Olsztyn24 - Gazeta On-Line
Portal Informacyjny Olsztyna i Powiatu Olsztyńskiego

Olsztyn24
15:42 28 kwietnia 2024 Imieniny: Ludwika, Walerii
YouTube
Facebook

szukaj

R E K L A M A
Banner A
Newsroom24 Działalność polityczna
Tadeusz Iwiński | 2012-12-26 11:58 | Rozmiar tekstu: A A A

Miraż obwodnicy Olsztyna i karny Tour de Pologne dla rządu

Olsztyn24
 

Trochę ludzi odetchnęło, gdy nie doszło do zapowiadanego od VII stulecia przez Majów końca świata 21 grudnia br. Ale w dobiegającym końca roku 2012 rozmaitych rozczarowań nie brakowało. Dla sporej części Polaków jednym z nich jest sytuacja w sferze infrastruktury, gdyż program budowy dróg i autostrad od początku stanowił jeden z filarów strategii koalicji PO-PSL. Choć postęp w tej dziedzinie jest dostrzegalny, to w praktyce okazywało się - co szczególnie było widoczne po wyborach samorządowych, potem po parlamentarnych, a na końcu po Euro 2012 - że program ów kurczył się coraz bardziej. Potwierdza się to zwłaszcza w odniesieniu do Polski północno-wschodniej, w tym do Warmii i Mazur. Gdy spojrzymy na mapę infrastruktury naszego kraju, to rzucają się w oczy „białe plamy” właśnie w tym regionie. I tylko część z nich wynika z uwarunkowań historycznych.
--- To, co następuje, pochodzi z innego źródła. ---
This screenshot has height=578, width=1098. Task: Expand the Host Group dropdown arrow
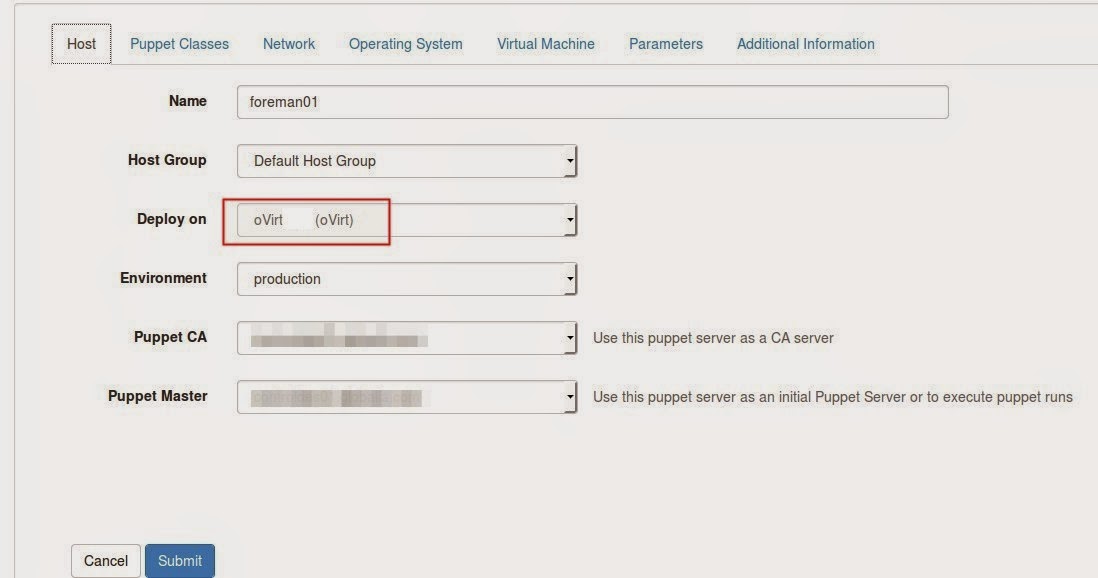(x=569, y=161)
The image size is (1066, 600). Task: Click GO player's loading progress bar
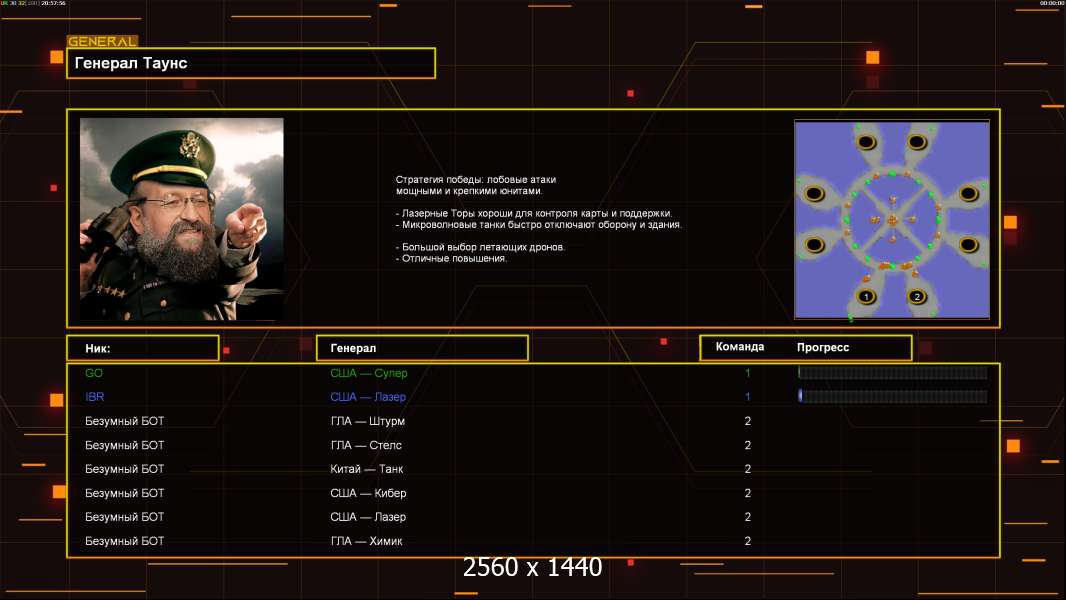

Zaniepokojenie, a nawet wzburzenie mieszkańców czwartego pod względem wielkości województwa, stanowiącego swoiste laboratorium wykluczeń społecznych (nie tylko ze względu na najwyższy poziom bezrobocia i BEZMYŚLNĄ LIKWIDACJĘ WSZYSTKICH PGR-ów), budzi sprawa modernizacji drogi krajowej nr 16, będącej „kręgosłupem” Warmii i Mazur oraz południowej 27-kilometrowej obwodnicy Olsztyna, mającej być istotnym elementem składowym owej „szesnastki”. Stolica regionu, to jedno z ostatnich miast wojewódzkich nie mających obwodnicy i czekającej na nią od wielu lat. Bez tej inwestycji i bez dobrych dróg, rozwój Warmii i Mazur będzie nadal zahamowany, a wykluczenie infrastrukturalne dopełni czary goryczy.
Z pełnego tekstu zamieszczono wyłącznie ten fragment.